Este livro, que pretende que contribua para o diálogo em torno da saúde mental, estará disponível nas livrarias a partir de 7 de Outubro, com o selo da Contraponto, editora que em 2017 também publicou As Marias.
Raminhos lançou recentemente o podcast 'somos todos malucos', conversas sobre saúde mental que podem ser vistas através do seu canal de Youtube, aqui.

Sinopse
A saúde mental não pode ser tabu. Sobretudo numa altura em que a própria trajetória do mundo nos convida a olhar à volta, e depois para dentro, e compreender que não estamos sozinhos nas nossas lutas. Por isso, este é um relato cru, pertinente e, sobretudo, muito útil para qualquer leitor. Neste livro, o humorista António Raminhos partilha um testemunho de grande honestidade sobre a ansiedade, os medos e as obsessões que há muitos anos o habitam e quase o fizeram enlouquecer. E, claro, em vários momentos bem-humorado, porque como o próprio diz, para haver comédia é preciso haver tragédia.
Nestas páginas, os episódios divertidos narrados pelo autor - como a tentativa de sedução de que foi alvo por um homem de metro e meio num bar gay - têm o mesmo valor ilustrativo que os mais emotivos - de que é exemplo o momento em que, vendo-o chorar, conseguiu perdoar e entender o próprio pai.

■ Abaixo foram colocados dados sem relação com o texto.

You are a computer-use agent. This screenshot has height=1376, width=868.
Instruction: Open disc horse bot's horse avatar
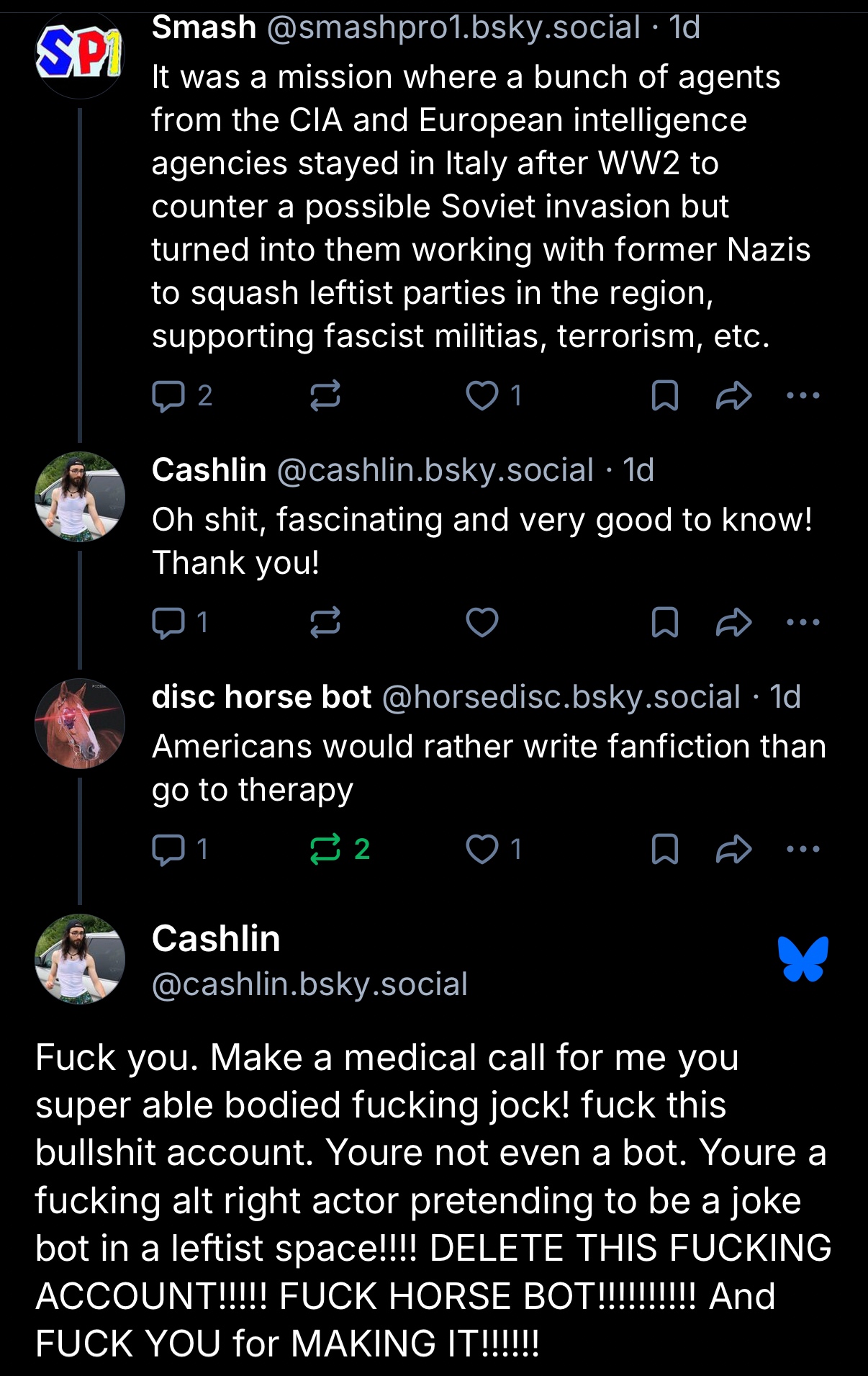pos(79,724)
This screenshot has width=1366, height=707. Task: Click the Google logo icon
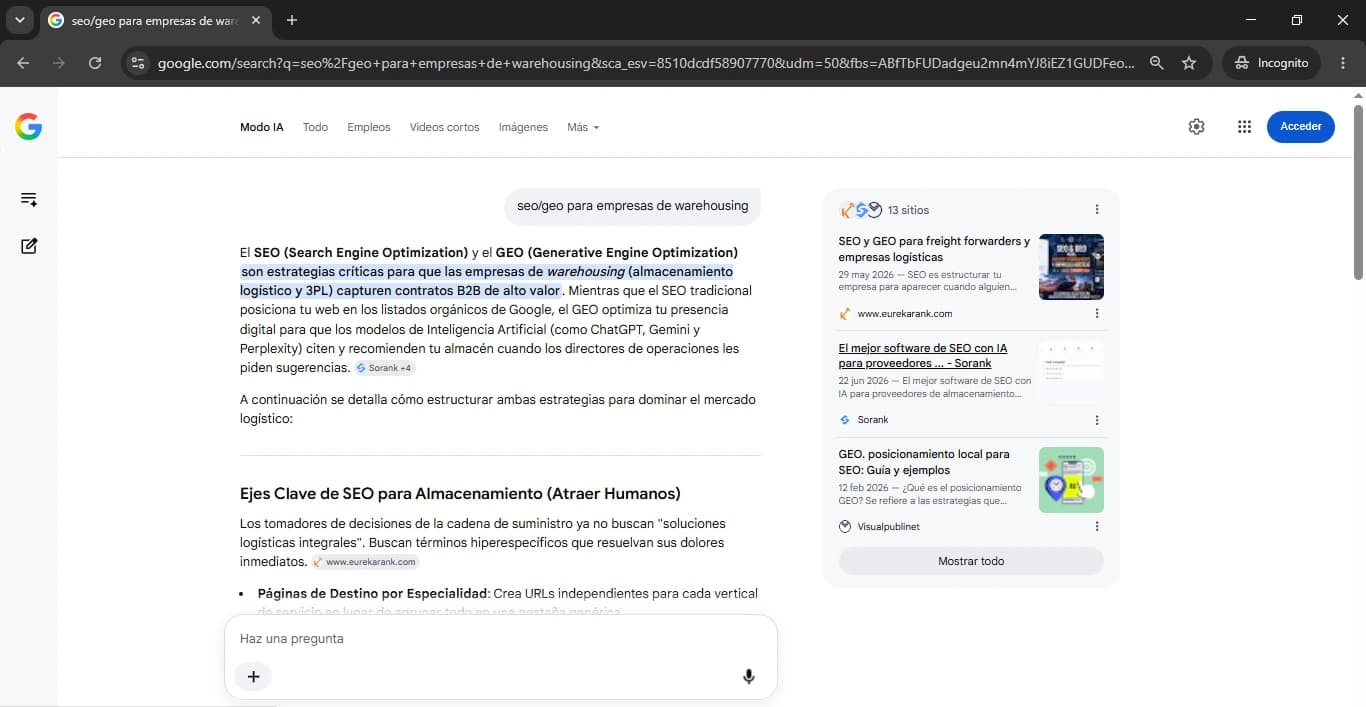(x=28, y=127)
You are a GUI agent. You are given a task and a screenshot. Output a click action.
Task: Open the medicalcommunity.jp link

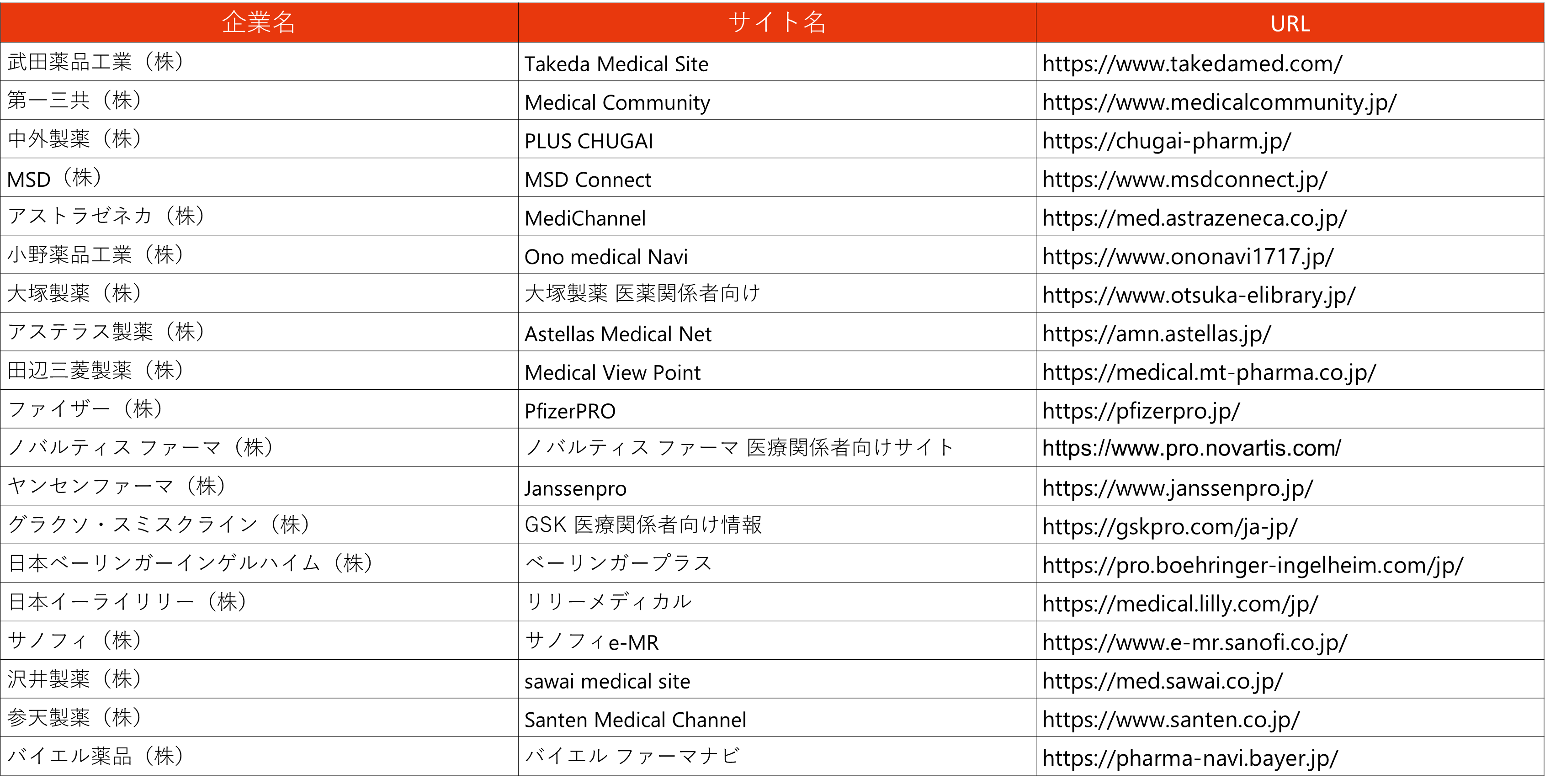tap(1219, 103)
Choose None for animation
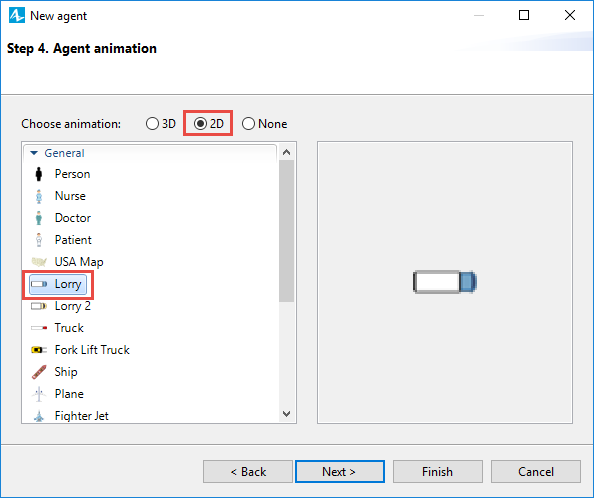The height and width of the screenshot is (498, 594). coord(248,123)
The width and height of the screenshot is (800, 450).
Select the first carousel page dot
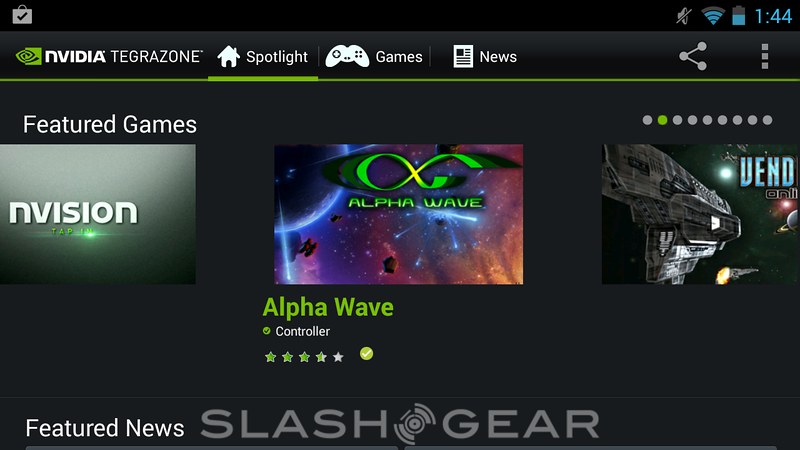pos(647,120)
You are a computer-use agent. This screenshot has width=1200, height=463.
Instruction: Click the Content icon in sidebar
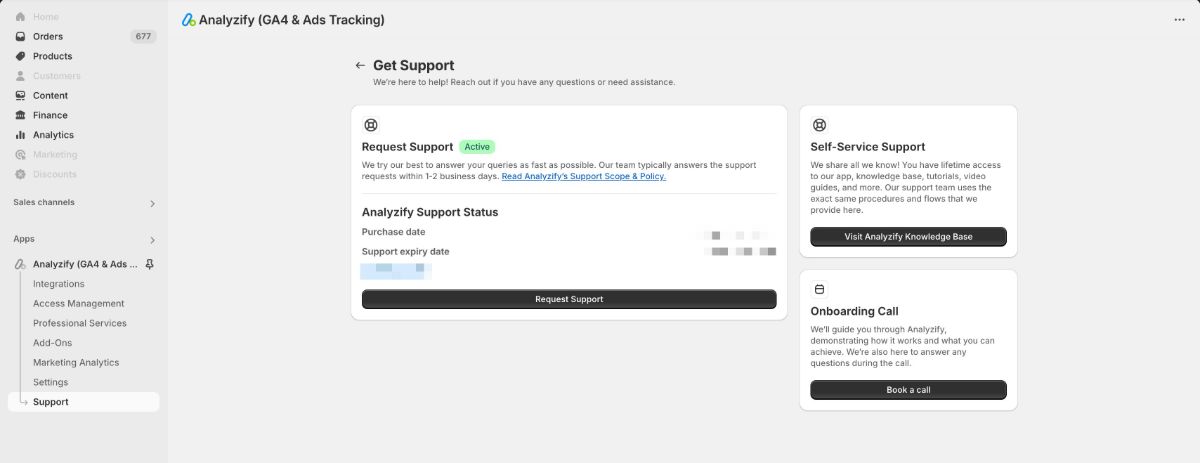(x=21, y=95)

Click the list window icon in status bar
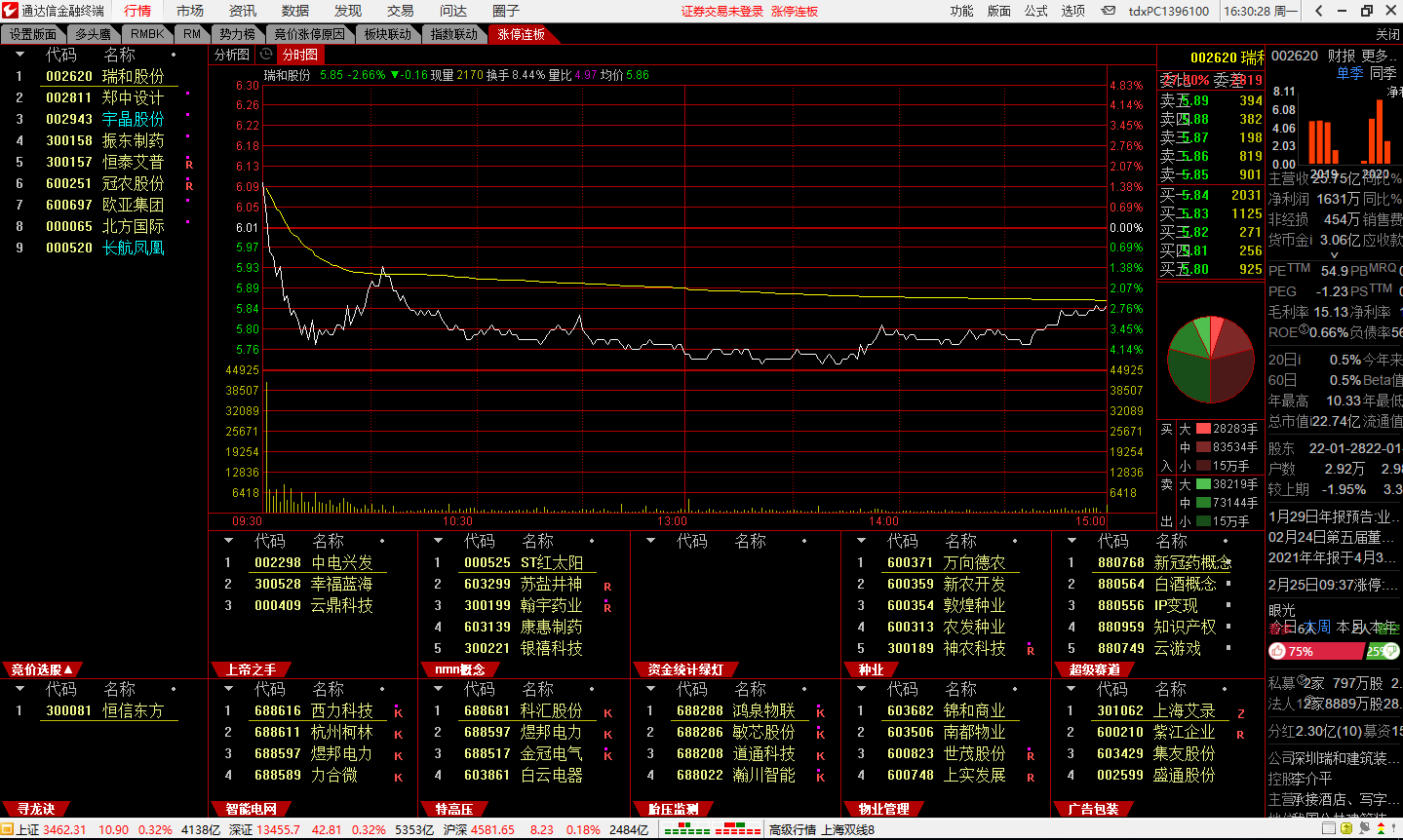pyautogui.click(x=1329, y=828)
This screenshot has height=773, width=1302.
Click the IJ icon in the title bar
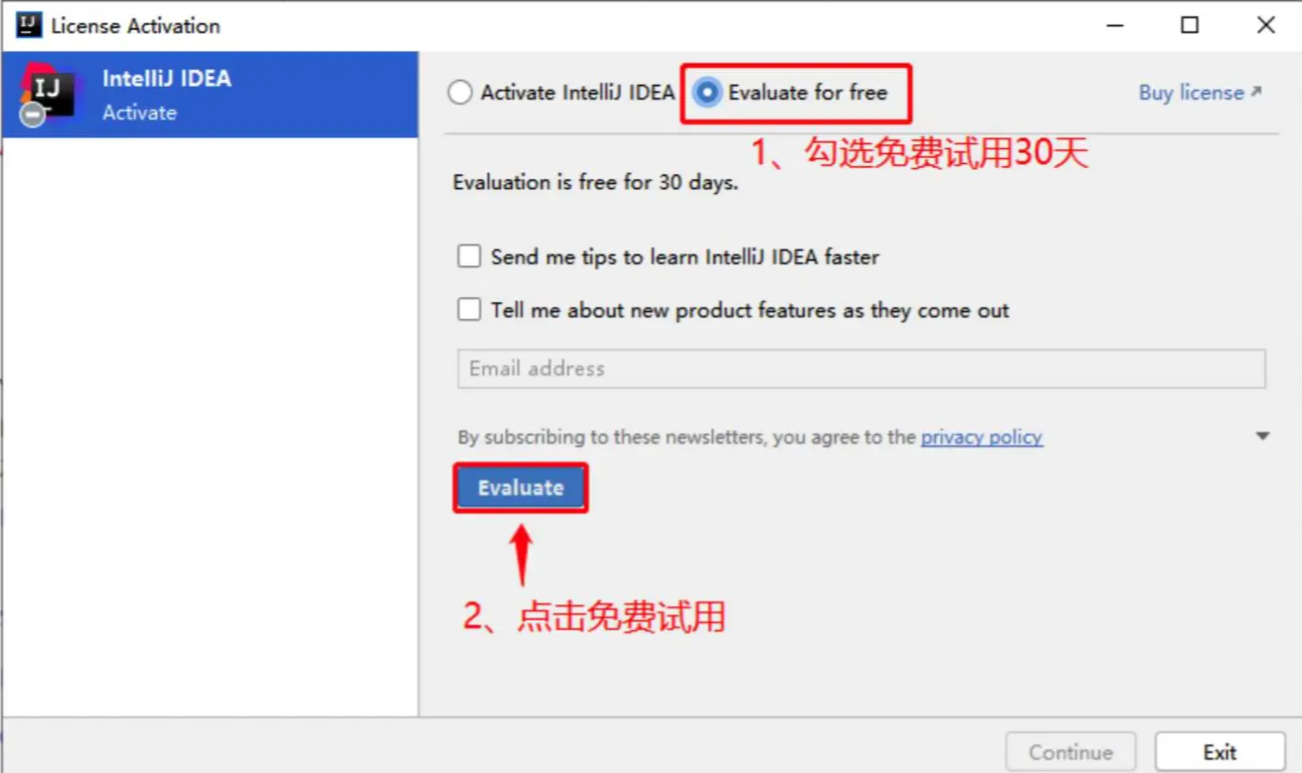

Começando leve e divertido, este livro apresenta-se ao leitor em crescendo, terminando como um convite claro para descobrirmos mais sobre nós próprios. Porque só quando perdemos a vergonha de pedir ajuda ou de partilhar as nossas histórias, os nossos medos, ou as nossas derrotas sem julgamentos é que começamos a entender que somos todos estranhos. E também só nessa altura é que percebemos que isso é normal.